In this work, to confirm and extend our previous findings described above, we examined the sequences of SA1D2prox and vif from HIV-1 subtypes B and C. It has been reported that the subtype C virus shows a higher anti-A3G activity than the subtype B, and that the amino acids responsible for the difference were determined (Iwabu et al., 2010). To link this finding to our previous results, we generated chimeric viruses between the two subtypes that exhibit distinct anti-A3G activity. Here, we have summarized the results obtained for the chimeric viruses, and proposed that viral nucleotide sequence of the vif-coding region is also important for vif/Vif expression, in addition to the SA1D2prox regulatory sequence.
Comparison of Nucleotide/Amino Acid Sequences Around the vif Genes of NL4-3 (HIV-1 Subtype B) and Indie (HIV-1 Subtype C) Virus Clones
Based on analysis of the HIV-1 sequence compendium1, we have shown that nSNVs found within SA1D2prox (142 nucleotide-length region from Pol-Integrase R224cgg to just before vif start codon) can alter Vif expression level/growth potential of HIV-1NL4-3 (Figure 1A; Nomaguchi et al., 2014, 2016). We were interested in the difference in nucleotide sequence that may affect vif/vpr expression levels of subtypes B (NL4-3 clone) and C (Indie clone) viruses. First, SA1D2prox sequence of Indie clone from HIV-1 subtype C was compared to that of NL4-3 clone from subtype B. Nucleotide sequences of this region between two clones were different (89% sequence identity), and several variations that increase or decrease vif production level were present in SA1D2prox region in the Indie genome (Figure 1A). Second, we compared vif-coding sequence between the two clones. This region contains SA2 and SD3 in addition to various splicing enhancer (ESEvpr) (Figure 1B; Erkelenz et al., 2013) and splicing silencers (ESSV, HIVE3D3, and GI3-2) (Figure 1B; Bilodeau et al., 2001; Tsuruno et al., 2011; Widera et al., 2014). Comparison of the entire vif gene between NL4-3 and Indie exhibited 87% sequence identity.
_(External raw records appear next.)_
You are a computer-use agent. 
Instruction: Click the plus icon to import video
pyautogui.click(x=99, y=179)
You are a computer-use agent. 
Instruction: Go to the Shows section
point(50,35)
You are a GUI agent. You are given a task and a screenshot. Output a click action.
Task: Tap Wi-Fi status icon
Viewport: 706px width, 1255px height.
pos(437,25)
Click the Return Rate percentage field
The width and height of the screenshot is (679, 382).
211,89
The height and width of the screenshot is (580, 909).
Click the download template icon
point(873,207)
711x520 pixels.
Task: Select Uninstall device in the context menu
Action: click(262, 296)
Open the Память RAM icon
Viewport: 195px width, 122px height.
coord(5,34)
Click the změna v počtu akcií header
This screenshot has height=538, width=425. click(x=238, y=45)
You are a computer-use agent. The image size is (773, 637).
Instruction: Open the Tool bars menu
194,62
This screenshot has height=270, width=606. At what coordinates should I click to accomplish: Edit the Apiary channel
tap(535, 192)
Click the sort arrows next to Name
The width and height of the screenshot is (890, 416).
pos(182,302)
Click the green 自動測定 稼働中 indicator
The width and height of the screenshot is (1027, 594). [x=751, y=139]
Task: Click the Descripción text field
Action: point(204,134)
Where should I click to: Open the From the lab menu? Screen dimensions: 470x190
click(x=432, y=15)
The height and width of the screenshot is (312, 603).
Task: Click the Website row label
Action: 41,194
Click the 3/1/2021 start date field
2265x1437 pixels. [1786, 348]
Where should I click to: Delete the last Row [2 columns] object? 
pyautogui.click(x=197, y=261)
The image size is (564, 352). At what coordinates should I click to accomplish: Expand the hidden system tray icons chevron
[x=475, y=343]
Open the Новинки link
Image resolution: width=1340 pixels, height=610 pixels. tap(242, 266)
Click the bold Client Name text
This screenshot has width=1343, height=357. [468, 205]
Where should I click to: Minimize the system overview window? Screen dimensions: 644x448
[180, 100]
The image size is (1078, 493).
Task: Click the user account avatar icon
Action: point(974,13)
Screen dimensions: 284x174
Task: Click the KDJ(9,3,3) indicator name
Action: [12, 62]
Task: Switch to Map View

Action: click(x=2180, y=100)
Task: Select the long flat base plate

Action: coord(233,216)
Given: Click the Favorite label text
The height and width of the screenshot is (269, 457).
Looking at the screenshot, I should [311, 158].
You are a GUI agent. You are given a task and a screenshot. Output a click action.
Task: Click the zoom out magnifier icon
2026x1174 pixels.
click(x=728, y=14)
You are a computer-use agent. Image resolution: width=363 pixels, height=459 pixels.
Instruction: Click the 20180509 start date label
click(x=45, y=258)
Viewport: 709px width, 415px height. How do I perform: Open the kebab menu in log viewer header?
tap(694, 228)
Nucleotide difference in the vif-coding sequence of the two clones was also observed in the region around SA2/SD3 and in various SREs (Figure 1B).
Various functional and interacting domains in Vif, which are required for interaction with A3s and subsequent proteasomal degradation, have been identified (Figure 1C; Aydin et al., 2014; Desimmie et al., 2014; Feng et al., 2014; Salter et al., 2014). Identity of amino acid sequence between NL4-3 and Indie Vifs is 78%, and differences were present in the domains important for anti-A3 activity. These differences are likely to affect viral anti-A3 activity. Of note, the Vif sequence of Indie contains 17 K and 31 V amino acid residues that are associated with high anti-A3G activity of Vif derived from subtype C (Iwabu et al., 2010). In total, it is quite possible that sequence differences in SA1D2prox and vif gene of the subtype B NL4-3 and subtype C Indie may influence their anti-A3 activity through different vif/vpr expression levels. Previous studies (Widera et al., 2013; Brillen et al., 2017; Sertznig et al., 2018) strongly support this prediction.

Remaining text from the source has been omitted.